A Genova, come in altri porti italiani, si continua a lavorare, sebbene il traffico sia diminuito e all’orizzonte appaia lo spettro della cassa integrazione. La Abha ha attraccato, è ora ormeggiata al terminal GMT di Ponte Eritrea.
«Sembra che a bordo ci siano carri armati Ercules 882, prodotti negli Stati uniti – spiega al manifesto Richi, membro del Calp – Non sappiamo dove siano diretti, se in Arabia saudita, Kuwait o Marocco. O forse in Turchia: il prossimo scalo previsto è Iskenderun».
Un porto a pochissima distanza dal confine con la Siria: «La nostra preoccupazione è che questi carri armati possano essere usati contro il Rojava, abbiamo tanti compagni là».
«La nave è arrivata ieri (venerdì) un po’ a sorpresa – continua – Sembrava non dovesse fermarsi a Genova. Le foto sono state scattate dai portuali che ci hanno lavorato dentro. Non siamo riusciti a organizzare nulla perché non lo sapevamo, poi in questo periodo c’è più polizia allo scalo».

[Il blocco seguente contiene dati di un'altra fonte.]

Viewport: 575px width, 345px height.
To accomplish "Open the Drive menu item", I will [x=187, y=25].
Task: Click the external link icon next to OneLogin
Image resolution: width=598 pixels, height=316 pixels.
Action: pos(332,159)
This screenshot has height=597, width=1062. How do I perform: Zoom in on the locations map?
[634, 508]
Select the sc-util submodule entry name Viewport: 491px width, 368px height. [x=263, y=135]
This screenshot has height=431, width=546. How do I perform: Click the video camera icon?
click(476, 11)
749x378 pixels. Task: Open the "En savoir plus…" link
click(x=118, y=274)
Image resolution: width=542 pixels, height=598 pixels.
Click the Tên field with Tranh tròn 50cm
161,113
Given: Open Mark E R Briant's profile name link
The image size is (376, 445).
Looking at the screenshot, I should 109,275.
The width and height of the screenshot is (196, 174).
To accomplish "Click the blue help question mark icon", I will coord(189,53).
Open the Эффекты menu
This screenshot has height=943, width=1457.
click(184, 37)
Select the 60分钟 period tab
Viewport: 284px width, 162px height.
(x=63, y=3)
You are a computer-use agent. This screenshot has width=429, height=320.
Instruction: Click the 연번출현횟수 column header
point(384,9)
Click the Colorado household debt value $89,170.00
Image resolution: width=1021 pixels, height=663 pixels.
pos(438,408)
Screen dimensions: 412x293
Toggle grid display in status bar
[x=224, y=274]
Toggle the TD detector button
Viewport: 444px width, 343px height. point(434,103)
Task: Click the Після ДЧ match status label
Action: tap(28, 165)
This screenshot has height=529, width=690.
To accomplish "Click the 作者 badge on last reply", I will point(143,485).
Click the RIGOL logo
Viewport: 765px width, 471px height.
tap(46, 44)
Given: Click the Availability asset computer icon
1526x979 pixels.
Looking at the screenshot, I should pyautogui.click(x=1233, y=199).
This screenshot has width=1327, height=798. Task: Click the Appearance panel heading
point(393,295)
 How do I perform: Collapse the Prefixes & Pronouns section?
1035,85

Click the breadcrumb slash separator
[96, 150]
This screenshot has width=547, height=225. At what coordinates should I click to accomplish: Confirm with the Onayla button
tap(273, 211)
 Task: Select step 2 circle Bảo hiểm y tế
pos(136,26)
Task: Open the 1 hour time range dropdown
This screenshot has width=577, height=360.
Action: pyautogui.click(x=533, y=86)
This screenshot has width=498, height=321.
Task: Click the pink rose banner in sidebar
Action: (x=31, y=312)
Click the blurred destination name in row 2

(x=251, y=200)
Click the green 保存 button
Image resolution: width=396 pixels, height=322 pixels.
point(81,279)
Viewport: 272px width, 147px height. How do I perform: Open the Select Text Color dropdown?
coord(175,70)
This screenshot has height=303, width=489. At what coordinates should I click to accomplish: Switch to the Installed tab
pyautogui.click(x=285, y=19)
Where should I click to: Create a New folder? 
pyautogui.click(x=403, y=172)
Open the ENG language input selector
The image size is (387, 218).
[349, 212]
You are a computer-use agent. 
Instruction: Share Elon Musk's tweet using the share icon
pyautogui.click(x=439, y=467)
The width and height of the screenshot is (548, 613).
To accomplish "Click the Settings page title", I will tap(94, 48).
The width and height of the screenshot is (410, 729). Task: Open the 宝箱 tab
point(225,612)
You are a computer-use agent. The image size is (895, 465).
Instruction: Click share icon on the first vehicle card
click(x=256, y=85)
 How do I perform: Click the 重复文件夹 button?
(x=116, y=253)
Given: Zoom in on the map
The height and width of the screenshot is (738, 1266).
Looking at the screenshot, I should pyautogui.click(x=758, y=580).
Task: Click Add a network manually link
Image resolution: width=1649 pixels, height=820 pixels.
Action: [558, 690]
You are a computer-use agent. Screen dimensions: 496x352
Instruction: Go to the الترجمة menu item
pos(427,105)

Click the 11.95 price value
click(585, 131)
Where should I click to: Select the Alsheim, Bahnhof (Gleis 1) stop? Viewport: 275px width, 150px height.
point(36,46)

In questi anni i portuali genovesi hanno scioperato, organizzato presidi, discusso con il prefetto e le autorità portuali per fermare il traffico di armi. In prima linea, insieme a movimenti e associazioni.«Dalla politica nessuna risposta. Ci danno pacche sulle spalle, ci dicono che è una battaglia importante. Ce lo dice anche la Digos. Ma poi non fanno nulla. Noi siamo solidali con gli altri popoli e continueremo a mobilitarci».